- _WORK TO BE COMPLETED_:
Output, exactly and with no pictures, the line that contains "You are a computer-use" and every line that comes after it in the data below, the last one included.
*** RECORDS FOR THE EXERCISE Section Begins ***
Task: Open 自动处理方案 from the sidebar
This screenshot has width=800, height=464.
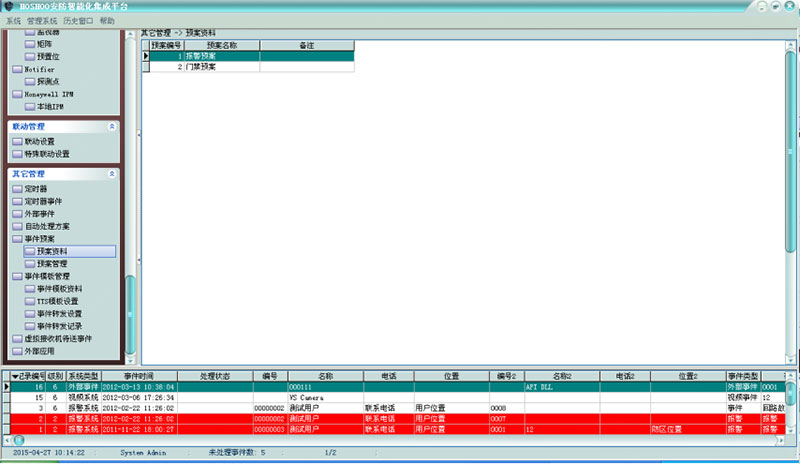Action: point(47,227)
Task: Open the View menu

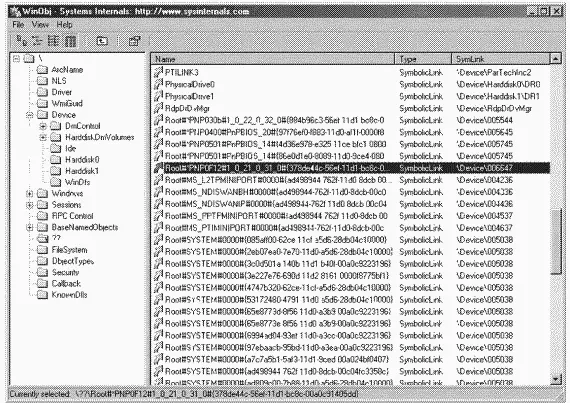Action: pos(40,25)
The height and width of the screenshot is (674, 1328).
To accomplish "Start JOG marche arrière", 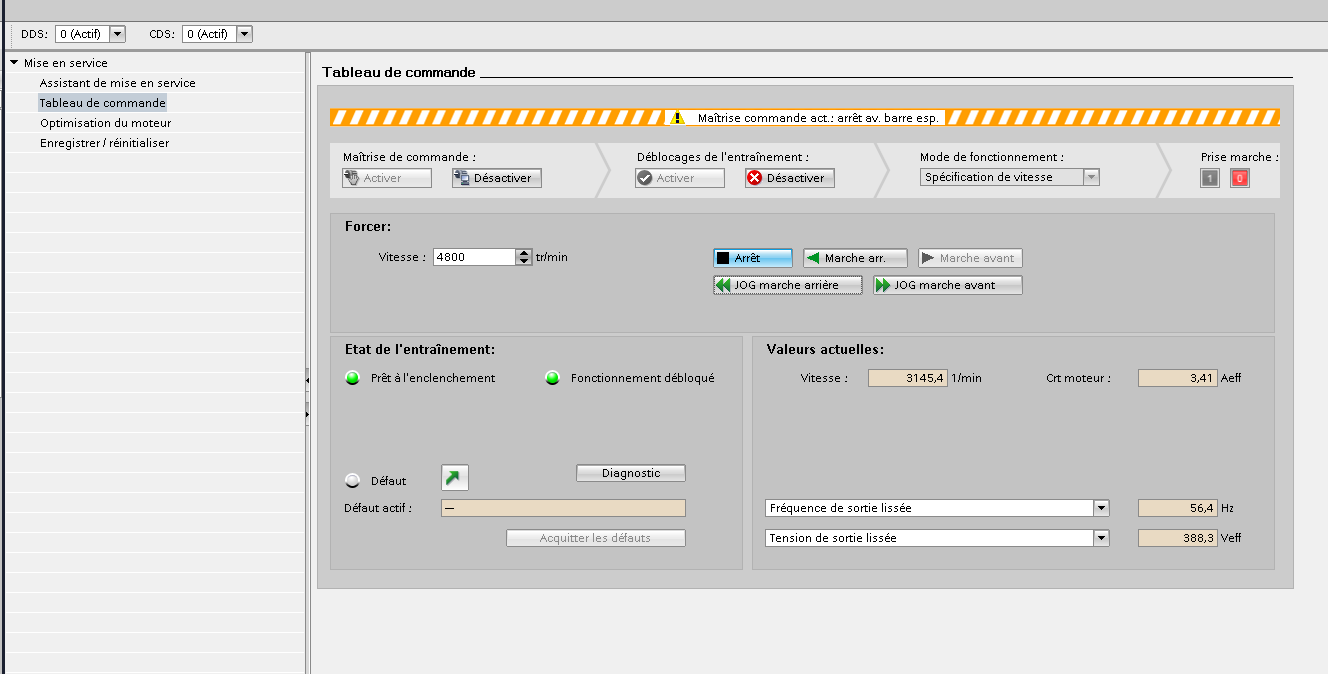I will pos(788,285).
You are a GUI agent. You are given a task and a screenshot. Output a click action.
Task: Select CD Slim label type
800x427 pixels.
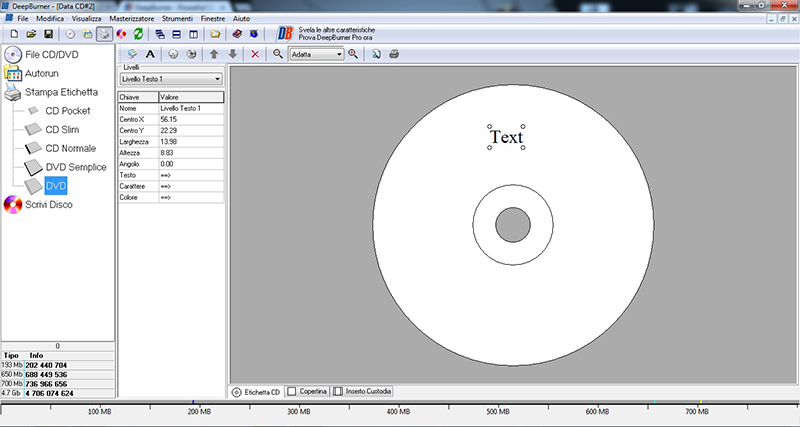coord(62,129)
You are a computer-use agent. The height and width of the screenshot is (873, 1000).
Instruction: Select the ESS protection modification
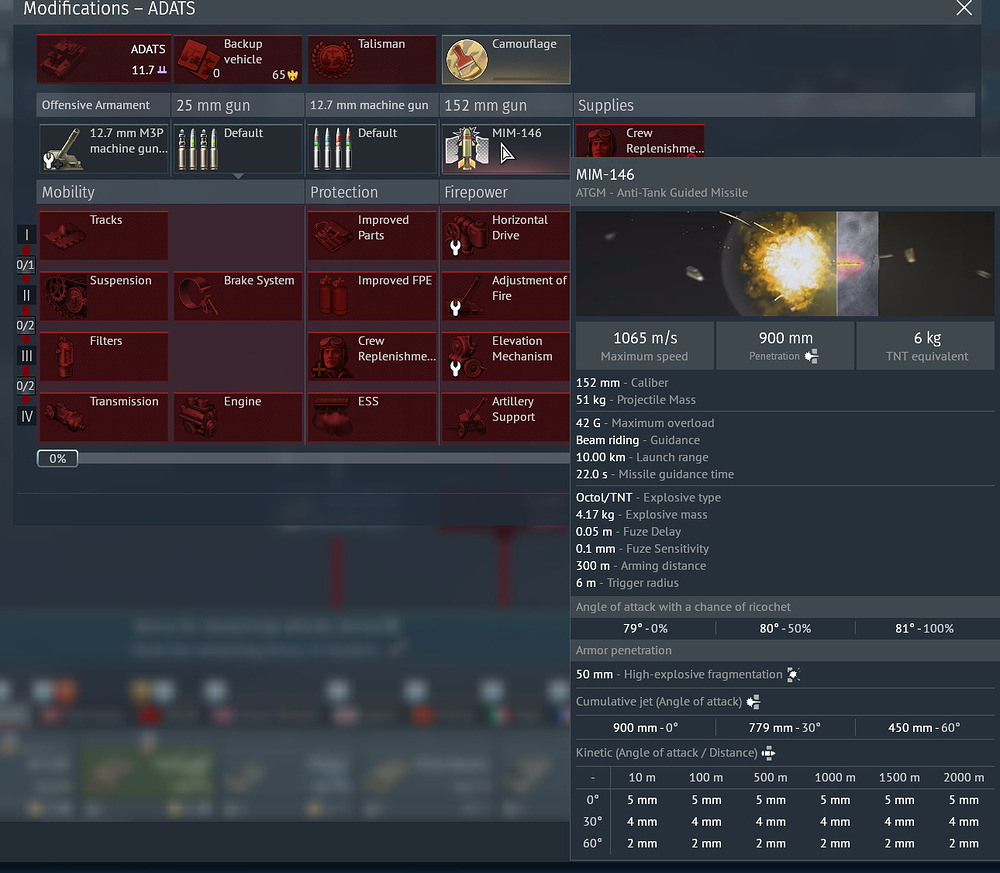[x=372, y=417]
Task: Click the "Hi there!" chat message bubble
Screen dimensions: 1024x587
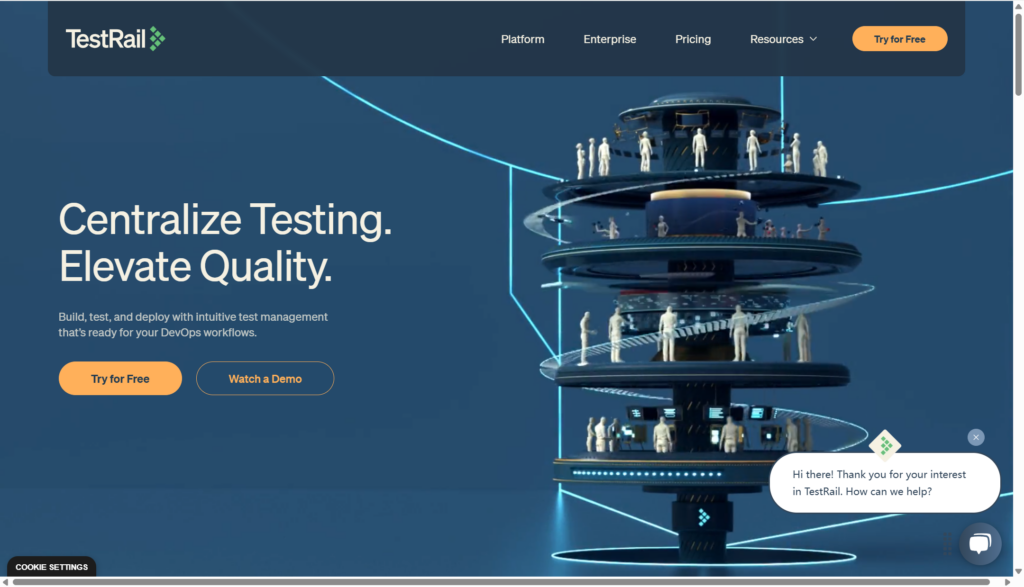Action: (884, 483)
*** RECORDS FOR THE EXERCISE Section Ends ***
- _ANSWER AREA_:
You are a computer-use agent. The height and width of the screenshot is (873, 1000).
Instruction: Select the ESS protection modification
[x=372, y=417]
Task: Click the "Hi there!" chat message bubble
Screen dimensions: 1024x587
Action: (884, 483)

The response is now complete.